What you will do. Rewrite the records from the line containing "The width and height of the screenshot is (640, 482)." through the line containing "pyautogui.click(x=191, y=22)", inclusive, swapping "calendar picker" for "date picker" and leaving everything else as it is.

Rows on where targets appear
^^^^^^^^

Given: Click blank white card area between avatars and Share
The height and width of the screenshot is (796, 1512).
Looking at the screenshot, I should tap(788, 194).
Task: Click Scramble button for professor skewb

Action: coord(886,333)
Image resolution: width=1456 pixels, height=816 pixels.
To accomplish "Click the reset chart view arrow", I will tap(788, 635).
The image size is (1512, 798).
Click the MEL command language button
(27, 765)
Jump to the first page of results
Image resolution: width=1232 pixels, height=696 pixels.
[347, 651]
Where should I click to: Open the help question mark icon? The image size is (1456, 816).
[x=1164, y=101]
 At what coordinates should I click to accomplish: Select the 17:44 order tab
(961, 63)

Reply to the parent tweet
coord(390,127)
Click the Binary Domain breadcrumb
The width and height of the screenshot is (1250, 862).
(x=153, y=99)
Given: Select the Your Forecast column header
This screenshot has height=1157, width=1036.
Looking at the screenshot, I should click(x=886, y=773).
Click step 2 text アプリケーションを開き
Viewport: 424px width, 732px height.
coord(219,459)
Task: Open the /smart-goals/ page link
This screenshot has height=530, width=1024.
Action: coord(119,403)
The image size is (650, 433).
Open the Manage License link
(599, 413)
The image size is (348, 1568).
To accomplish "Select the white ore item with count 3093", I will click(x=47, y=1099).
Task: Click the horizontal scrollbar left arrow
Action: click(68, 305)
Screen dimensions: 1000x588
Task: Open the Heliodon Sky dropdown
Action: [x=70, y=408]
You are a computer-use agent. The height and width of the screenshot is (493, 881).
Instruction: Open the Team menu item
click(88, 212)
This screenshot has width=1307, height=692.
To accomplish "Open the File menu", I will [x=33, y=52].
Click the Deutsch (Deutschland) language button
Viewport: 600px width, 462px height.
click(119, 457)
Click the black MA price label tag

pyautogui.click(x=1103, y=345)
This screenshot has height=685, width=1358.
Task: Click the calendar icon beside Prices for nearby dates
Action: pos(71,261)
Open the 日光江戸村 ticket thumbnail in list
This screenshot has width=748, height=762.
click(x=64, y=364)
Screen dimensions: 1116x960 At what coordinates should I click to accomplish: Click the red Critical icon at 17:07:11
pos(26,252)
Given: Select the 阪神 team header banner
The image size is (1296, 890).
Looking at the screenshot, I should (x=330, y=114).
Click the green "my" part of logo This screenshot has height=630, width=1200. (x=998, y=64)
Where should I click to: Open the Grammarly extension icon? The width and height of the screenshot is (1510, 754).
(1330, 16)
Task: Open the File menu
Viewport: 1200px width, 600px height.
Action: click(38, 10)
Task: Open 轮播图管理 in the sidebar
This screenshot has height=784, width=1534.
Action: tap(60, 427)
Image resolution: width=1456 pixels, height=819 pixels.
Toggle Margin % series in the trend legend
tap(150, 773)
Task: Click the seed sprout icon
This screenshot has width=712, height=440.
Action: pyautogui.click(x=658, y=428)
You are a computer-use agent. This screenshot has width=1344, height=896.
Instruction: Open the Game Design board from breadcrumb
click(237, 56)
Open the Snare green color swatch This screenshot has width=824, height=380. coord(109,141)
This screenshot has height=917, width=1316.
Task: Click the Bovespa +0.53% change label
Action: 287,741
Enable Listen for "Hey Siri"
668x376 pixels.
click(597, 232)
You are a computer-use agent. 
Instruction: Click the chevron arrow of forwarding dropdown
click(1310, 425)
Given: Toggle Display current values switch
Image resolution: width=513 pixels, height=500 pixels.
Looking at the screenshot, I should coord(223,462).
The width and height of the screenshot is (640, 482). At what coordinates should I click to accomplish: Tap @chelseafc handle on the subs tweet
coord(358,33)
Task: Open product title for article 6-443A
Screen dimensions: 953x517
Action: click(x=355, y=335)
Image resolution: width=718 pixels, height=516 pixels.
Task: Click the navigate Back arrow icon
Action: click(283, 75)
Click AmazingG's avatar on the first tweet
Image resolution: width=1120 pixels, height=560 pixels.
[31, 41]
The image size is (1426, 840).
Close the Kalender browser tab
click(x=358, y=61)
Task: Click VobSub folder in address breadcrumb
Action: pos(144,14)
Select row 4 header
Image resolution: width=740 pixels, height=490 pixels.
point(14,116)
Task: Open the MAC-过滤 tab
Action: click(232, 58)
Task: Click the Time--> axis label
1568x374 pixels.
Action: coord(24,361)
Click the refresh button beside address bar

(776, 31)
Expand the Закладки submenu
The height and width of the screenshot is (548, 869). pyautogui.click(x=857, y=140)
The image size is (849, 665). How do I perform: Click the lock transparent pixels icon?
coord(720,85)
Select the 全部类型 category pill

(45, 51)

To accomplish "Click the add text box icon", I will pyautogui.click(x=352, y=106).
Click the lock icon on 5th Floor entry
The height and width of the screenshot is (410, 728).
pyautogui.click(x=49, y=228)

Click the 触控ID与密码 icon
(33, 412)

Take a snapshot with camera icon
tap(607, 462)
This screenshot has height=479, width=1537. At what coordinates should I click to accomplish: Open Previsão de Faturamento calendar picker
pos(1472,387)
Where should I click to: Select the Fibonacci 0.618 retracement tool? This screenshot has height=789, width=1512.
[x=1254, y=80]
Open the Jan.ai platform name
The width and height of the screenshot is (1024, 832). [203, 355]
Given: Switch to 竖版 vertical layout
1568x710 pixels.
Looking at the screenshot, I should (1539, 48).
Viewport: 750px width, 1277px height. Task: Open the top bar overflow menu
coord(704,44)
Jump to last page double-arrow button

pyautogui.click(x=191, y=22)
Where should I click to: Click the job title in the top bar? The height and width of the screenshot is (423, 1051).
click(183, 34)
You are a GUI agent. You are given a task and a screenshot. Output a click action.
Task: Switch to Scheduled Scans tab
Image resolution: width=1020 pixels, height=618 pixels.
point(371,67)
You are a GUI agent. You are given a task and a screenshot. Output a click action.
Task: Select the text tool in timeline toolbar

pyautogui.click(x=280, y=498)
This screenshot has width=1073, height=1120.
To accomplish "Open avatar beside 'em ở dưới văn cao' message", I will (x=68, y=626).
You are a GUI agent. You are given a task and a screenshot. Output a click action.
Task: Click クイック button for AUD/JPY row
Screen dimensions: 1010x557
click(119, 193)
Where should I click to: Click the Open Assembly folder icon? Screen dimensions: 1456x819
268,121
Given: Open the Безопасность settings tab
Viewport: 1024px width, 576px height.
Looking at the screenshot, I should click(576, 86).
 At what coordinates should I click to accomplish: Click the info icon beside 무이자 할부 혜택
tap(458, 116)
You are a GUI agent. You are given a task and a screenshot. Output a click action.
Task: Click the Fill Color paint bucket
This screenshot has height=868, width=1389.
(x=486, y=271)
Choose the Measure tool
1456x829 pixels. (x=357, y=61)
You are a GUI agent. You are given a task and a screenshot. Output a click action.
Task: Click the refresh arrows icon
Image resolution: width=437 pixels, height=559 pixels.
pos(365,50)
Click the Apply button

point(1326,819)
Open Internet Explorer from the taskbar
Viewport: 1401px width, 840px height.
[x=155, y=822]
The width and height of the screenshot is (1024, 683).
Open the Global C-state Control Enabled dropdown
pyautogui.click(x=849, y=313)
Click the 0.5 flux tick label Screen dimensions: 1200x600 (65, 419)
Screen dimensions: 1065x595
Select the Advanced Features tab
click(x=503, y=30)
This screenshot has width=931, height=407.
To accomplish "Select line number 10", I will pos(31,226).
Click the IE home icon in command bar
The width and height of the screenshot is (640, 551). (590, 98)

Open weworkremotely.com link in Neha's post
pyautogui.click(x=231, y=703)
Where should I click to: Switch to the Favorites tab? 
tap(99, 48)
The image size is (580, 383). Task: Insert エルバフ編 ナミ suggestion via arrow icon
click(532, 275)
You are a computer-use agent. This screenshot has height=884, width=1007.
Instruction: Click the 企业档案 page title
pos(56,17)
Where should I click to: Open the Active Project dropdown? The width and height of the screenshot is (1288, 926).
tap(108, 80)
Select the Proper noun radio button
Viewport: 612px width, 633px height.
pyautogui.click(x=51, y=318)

^^^^^^^^

Final result.
The width and height of the screenshot is (640, 482). At what coordinates should I click to accomplish: Tap @chelseafc handle on the subs tweet
coord(358,33)
Task: Open product title for article 6-443A
Screen dimensions: 953x517
Action: click(x=355, y=335)
Image resolution: width=718 pixels, height=516 pixels.
Task: Click the navigate Back arrow icon
Action: click(283, 75)
Click AmazingG's avatar on the first tweet
Image resolution: width=1120 pixels, height=560 pixels.
[31, 41]
The image size is (1426, 840).
Close the Kalender browser tab
click(x=358, y=61)
Task: Click VobSub folder in address breadcrumb
Action: pos(144,14)
Select row 4 header
Image resolution: width=740 pixels, height=490 pixels.
point(14,116)
Task: Open the MAC-过滤 tab
Action: click(232, 58)
Task: Click the Time--> axis label
1568x374 pixels.
Action: coord(24,361)
Click the refresh button beside address bar

(776, 31)
Expand the Закладки submenu
The height and width of the screenshot is (548, 869). pyautogui.click(x=857, y=140)
The image size is (849, 665). How do I perform: Click the lock transparent pixels icon?
coord(720,85)
Select the 全部类型 category pill

(45, 51)

To accomplish "Click the add text box icon", I will pyautogui.click(x=352, y=106).
Click the lock icon on 5th Floor entry
The height and width of the screenshot is (410, 728).
pyautogui.click(x=49, y=228)

Click the 触控ID与密码 icon
(33, 412)

Take a snapshot with camera icon
tap(607, 462)
This screenshot has height=479, width=1537. At what coordinates should I click to accomplish: Open Previsão de Faturamento date picker
pos(1472,387)
Where should I click to: Select the Fibonacci 0.618 retracement tool? This screenshot has height=789, width=1512.
[x=1254, y=80]
Open the Jan.ai platform name
The width and height of the screenshot is (1024, 832). [203, 355]
Given: Switch to 竖版 vertical layout
1568x710 pixels.
Looking at the screenshot, I should (1539, 48).
Viewport: 750px width, 1277px height. Task: Open the top bar overflow menu
coord(704,44)
Jump to last page double-arrow button

pyautogui.click(x=191, y=22)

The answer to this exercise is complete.